Runewaker Entertainment 思維工坊股份有限公司
- Industry: Video games
- Founded: Taichung, Taiwan (August 13, 2004)
- Headquarters: Taichung, Taiwan
- Area served: Worldwide
- Products: Runes of Magic, Dragon's Prophet, Castellan
- Divisions: (Asia, Asia Pacific, Europe, North America)
- Website: www.runewaker.com?lang=en

= Runewaker Entertainment =

Taiwanese video game company

Runewaker Entertainment (思維工坊股份有限公司) is a Taiwanese video game company. It was established on August 13, 2004 in Taichung, Taiwan. The company has developed a MMORPG game, Runes of Magic.

==Runes of Magic==
Runes of Magic was the first game developed by Runewaker Entertainment. The game is licensed in over 16 languages. Runes of Magic has also won various awards around the world.

==Dragon's Prophet==
On March 23, 2012, Runewaker Entertainment announced its new MMORPG game, Dragon's Prophet. Runewaker would also collaborate with the Japanese game publisher, Aeria Games, to release Dragon's Prophet in Japan. The game revolves around a fantasy world where human warriors fight alongside dragons to achieve victory over insurmountable odds.

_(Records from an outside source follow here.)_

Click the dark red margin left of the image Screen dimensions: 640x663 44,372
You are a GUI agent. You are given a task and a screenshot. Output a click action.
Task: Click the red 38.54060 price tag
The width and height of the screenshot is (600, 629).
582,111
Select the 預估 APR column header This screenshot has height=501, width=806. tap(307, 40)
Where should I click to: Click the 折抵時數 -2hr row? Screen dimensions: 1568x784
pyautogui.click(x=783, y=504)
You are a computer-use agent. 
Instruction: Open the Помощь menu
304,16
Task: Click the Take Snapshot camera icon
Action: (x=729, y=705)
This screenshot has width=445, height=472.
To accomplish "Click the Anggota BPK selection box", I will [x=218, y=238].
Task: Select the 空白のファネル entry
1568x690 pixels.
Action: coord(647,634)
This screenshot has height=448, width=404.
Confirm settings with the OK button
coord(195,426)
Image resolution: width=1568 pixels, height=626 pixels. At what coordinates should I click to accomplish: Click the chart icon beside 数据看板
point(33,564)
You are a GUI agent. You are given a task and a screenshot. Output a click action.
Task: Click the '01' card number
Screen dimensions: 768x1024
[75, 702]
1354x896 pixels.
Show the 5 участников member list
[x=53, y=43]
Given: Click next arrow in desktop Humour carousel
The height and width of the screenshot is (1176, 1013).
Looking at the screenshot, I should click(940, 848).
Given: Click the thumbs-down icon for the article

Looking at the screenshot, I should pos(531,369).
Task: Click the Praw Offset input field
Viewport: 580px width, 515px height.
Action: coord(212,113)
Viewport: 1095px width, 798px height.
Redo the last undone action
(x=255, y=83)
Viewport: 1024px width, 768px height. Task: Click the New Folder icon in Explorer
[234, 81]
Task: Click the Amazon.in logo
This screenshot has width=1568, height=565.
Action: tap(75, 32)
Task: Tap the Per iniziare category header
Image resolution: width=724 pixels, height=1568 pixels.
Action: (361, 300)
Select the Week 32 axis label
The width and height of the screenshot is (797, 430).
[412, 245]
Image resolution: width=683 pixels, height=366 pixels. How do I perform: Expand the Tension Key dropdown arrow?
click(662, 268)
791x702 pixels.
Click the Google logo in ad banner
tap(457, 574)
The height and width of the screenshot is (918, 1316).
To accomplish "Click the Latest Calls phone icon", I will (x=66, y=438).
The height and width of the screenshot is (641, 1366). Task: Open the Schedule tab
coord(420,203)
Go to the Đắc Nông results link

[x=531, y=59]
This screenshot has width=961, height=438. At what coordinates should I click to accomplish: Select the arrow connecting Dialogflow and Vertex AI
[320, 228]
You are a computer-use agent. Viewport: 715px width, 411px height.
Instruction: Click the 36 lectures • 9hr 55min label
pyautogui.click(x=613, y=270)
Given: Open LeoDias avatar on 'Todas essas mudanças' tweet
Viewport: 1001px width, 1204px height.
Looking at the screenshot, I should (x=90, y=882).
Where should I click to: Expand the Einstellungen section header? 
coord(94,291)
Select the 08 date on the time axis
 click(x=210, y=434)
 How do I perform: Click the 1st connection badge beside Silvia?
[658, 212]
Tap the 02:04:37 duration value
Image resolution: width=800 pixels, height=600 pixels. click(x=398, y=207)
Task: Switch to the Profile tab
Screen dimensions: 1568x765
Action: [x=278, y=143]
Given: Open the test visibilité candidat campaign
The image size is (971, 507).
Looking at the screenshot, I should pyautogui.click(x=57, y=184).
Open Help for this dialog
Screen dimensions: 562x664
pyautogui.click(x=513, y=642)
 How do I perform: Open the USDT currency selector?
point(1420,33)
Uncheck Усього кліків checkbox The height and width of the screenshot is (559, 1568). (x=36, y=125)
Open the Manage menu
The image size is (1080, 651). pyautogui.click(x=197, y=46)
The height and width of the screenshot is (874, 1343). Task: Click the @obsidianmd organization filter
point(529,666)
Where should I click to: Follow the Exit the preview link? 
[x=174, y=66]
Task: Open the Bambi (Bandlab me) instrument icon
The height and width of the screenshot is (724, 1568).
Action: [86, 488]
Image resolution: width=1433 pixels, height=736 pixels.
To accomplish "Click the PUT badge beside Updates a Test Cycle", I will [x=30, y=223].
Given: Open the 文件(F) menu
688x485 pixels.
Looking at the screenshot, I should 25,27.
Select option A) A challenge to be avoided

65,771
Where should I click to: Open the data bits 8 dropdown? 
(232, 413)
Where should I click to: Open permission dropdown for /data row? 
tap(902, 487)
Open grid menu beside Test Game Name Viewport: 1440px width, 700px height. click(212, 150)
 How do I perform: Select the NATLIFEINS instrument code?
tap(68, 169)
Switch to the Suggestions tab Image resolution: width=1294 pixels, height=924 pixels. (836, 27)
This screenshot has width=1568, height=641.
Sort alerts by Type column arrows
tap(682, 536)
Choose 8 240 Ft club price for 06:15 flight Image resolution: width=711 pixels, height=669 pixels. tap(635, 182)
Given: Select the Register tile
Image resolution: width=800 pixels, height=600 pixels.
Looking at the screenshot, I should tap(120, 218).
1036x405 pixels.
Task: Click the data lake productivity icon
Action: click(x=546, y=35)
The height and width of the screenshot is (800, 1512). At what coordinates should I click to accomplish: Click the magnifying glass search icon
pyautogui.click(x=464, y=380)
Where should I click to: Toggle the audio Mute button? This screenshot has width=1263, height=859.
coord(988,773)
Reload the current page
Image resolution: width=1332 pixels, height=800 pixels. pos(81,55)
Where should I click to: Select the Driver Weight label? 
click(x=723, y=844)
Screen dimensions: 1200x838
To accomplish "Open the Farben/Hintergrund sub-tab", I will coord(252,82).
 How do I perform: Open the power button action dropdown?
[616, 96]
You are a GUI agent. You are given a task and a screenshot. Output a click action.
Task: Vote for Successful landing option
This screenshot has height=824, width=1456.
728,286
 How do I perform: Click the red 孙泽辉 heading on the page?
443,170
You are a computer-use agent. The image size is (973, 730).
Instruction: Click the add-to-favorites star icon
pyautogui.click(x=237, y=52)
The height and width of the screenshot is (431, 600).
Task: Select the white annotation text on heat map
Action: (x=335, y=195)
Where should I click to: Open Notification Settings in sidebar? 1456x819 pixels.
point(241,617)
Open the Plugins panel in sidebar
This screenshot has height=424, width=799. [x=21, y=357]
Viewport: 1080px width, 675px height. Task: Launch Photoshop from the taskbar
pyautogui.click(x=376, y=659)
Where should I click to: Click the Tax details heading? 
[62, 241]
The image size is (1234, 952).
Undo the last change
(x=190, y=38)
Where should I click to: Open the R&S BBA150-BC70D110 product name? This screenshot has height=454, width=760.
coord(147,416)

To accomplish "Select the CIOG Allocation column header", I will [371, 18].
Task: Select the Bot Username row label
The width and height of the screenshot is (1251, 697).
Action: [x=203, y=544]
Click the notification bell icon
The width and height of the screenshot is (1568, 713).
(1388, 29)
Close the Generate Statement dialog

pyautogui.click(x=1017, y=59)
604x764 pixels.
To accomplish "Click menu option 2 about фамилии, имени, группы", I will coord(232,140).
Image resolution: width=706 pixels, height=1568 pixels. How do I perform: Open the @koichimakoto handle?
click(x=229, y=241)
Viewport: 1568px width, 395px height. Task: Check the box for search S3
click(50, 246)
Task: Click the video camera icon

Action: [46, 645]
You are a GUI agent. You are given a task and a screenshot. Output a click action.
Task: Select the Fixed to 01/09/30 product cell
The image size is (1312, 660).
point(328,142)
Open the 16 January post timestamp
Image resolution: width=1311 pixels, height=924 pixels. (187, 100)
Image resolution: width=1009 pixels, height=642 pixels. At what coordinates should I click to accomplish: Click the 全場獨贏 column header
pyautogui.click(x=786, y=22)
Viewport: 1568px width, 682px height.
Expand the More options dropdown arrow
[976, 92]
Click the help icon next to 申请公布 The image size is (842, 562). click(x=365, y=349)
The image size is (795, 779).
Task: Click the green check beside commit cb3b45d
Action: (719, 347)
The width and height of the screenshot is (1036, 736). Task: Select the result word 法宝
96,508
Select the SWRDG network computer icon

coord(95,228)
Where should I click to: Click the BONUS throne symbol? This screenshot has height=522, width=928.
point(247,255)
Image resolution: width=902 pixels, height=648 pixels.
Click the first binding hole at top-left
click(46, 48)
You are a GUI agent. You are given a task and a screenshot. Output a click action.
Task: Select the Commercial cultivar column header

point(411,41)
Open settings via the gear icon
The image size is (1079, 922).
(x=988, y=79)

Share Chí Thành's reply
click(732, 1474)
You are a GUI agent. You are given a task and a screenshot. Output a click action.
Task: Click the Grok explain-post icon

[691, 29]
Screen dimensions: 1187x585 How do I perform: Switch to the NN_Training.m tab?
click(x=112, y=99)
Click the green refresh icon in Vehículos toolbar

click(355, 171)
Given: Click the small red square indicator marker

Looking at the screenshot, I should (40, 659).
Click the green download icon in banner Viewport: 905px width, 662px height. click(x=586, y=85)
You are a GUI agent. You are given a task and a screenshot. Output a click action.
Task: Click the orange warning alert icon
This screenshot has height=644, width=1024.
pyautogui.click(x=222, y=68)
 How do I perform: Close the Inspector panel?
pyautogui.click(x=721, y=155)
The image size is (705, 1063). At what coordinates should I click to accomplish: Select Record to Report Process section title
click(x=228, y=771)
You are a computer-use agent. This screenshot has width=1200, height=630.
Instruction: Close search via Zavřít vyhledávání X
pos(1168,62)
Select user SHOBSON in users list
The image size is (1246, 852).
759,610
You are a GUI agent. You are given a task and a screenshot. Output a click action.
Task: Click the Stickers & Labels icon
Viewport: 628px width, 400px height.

On October 19, 2012, Sony Online Entertainment(SOE) announced new licensing and publishing partnership with Runewaker Entertainment for the Dragon's Prophet in North America.

==Castellan==
Runewaker's first web game, Castellan, is available on Facebook. The game focuses on the expansion of territories and role playing. The player plays as the Lord of the Kingdom who is tasked with the mission of finding a true homeland for his people. Furthermore, the player must manage his resources and military in order to reclaim the land from the force of evil. In the near future, the players will co-operate with each other to achieve their goals.